Au niveau de l’ANaGeM, nous n’avons pas été confronté à de la résistance de la part de nos acteurs de Dantokpa. Nous sommes encore dans une phase de sensibilisation, car il s’agit d’une nouvelle donne. Cependant, lorsque les gens réalisent les bienfaits et comprennent les enjeux, ils finissent par s’aligner.

Avec le soutien de notre ministère de tutelle, celui du commerce et de l’industrie en l’occurrence, nous avons organisé des visites sur le marché de gros d’Abomey-Calavi pour les marchands de Dantokpa. Je me souviens encore de l’impatience des commerçantes, prêtes à déménager. Cela a été très encourageant. Le site offre six (06) entrepôts secs d’un hectare chacun, ainsi que deux (02) entrepôts frigorifiques de 250m2 chacun. Dans ce nouvel environnement sain, les marchands seront à leur aise,dans un cadre sain, entretenu et électrifié.

Pour en revenir aux marchés de détail, quelles sont les relations que les vendeuses entretiennent avec les représentants de l’ANaGeM sur place ?

A l’ANaGeM, nous avons instauré un mode de fonctionnement rigoureux. Nous avons recruté des jeunes dynamiques, qui agissent comme nos yeux et nos oreilles sur les différents sites. Ce sont eux les responsables des marchés. Ils ouvrent les marchés à 8h du matin, notamment en zone urbaine, et les ferment à 21h le soir. Ces responsables sont présents sur les marchés toute la journée et assurent l’interaction entre les marchands et l’Agence.

Ces responsables de marchés entretiennent de bons rapports avec les marchands. Nous sommes face à une cible particulièrement sensible, qui a longtemps évolué dans un environnement où les pratiques étaient informelles et peu encadrées. Mais aujourd’hui, nous évoluons dans un cadre où des règles strictes sont mises en place. Il n’est plus possible pour quiconque de s’installer où bon lui semble dans le marché, de verser de l’eau dans les allées ou d’entreposer des marchandises à des endroits non autorisés. Les responsables veillent à la bonne application du règlement intérieur, connu de tous les marchands.

Avez-vous une idée du taux de fréquentation des marchés ?

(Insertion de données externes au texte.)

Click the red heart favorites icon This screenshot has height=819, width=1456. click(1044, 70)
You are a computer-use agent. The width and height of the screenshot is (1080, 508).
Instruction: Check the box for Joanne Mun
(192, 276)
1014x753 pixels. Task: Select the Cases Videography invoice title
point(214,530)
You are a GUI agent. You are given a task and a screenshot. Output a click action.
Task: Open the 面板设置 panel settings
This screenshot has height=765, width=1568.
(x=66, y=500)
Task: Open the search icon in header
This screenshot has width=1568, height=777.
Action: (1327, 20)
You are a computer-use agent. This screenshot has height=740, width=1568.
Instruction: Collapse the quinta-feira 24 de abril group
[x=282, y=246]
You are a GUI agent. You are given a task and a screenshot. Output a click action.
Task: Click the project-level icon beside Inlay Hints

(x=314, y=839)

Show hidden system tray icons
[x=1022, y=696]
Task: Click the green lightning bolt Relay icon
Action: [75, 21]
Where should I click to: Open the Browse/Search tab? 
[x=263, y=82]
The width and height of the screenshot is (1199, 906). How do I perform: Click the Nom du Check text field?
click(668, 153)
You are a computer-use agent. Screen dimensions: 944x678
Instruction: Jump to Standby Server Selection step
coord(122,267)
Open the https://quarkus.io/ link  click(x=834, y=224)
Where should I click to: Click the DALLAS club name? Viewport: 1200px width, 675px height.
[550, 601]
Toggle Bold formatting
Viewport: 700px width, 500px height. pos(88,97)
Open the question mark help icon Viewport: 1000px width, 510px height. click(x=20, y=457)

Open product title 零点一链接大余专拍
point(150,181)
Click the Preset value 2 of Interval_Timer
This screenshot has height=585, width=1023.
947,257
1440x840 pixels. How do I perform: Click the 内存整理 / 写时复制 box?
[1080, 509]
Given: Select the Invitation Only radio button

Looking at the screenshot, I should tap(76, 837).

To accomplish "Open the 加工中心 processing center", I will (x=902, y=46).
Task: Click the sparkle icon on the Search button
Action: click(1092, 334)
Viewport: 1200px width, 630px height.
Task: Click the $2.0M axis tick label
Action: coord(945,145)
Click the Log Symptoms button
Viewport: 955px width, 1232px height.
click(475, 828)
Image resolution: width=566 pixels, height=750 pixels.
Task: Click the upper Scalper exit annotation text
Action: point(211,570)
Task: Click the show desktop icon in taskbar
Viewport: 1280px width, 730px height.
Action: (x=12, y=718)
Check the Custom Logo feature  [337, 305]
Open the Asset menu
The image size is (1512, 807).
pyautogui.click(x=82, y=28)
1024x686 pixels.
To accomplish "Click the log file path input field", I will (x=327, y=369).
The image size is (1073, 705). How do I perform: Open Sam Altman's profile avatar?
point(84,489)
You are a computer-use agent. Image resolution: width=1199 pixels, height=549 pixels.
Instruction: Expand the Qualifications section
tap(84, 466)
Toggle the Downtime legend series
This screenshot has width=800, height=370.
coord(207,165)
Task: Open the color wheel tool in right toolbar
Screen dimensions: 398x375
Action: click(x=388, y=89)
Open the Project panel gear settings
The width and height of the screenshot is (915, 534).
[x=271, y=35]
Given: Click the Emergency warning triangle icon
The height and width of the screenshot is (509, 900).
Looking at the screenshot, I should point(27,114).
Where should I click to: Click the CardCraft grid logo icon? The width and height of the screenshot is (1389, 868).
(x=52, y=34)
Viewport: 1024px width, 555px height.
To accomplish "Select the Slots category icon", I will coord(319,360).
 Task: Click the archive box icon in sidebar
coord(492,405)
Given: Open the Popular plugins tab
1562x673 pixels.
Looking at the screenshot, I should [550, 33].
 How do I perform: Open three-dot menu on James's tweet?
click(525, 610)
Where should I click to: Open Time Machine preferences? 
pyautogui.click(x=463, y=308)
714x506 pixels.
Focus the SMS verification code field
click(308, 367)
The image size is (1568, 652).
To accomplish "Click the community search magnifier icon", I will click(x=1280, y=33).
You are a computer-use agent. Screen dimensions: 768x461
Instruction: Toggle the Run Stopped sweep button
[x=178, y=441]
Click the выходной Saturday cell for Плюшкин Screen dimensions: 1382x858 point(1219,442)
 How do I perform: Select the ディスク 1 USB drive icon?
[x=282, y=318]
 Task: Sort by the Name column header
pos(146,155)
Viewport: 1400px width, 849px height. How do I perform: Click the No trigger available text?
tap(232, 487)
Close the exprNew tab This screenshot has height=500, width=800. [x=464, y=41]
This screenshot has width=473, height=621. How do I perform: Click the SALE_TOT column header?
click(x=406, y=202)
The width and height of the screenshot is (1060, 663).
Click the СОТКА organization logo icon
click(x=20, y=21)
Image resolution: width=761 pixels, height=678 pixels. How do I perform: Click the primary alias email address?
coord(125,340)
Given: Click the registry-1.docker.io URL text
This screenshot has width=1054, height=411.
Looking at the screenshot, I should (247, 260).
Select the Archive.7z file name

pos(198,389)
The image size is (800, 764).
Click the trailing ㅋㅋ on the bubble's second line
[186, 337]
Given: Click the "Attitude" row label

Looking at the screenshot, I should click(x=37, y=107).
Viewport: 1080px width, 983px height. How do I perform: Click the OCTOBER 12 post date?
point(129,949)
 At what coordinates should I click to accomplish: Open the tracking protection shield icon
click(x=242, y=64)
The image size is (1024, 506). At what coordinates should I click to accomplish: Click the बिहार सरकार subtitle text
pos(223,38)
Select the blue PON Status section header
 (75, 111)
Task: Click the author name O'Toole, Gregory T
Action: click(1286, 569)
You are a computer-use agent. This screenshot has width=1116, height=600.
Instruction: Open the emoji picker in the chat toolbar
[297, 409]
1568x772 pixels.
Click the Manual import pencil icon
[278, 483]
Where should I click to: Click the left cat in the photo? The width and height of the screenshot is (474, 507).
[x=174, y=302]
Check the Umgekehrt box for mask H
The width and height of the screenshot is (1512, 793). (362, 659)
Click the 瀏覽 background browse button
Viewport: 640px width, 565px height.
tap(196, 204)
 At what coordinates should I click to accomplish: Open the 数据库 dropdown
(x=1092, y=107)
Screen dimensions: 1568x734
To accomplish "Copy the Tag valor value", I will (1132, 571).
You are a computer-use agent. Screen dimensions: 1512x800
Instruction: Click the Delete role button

Nous n’avons pas encore d’indicateurs précis pour mesurer la fréquentation de nos marchés. Cependant, il convient de souligner que les nouveaux marchés ont été construits sur les anciens sites, ce qui implique que la fréquentation reste similaire. De plus, nous veillons à ce que les usagers trouvent tout ce dont ils ont besoin dans ces marchés. Grâce à des sites propres et sécurisés, les usagers s’y rendent avec enthousiasme et fierté. A ce jour, nous n’avons enregistré aucune plainte majeure relative à la mévente.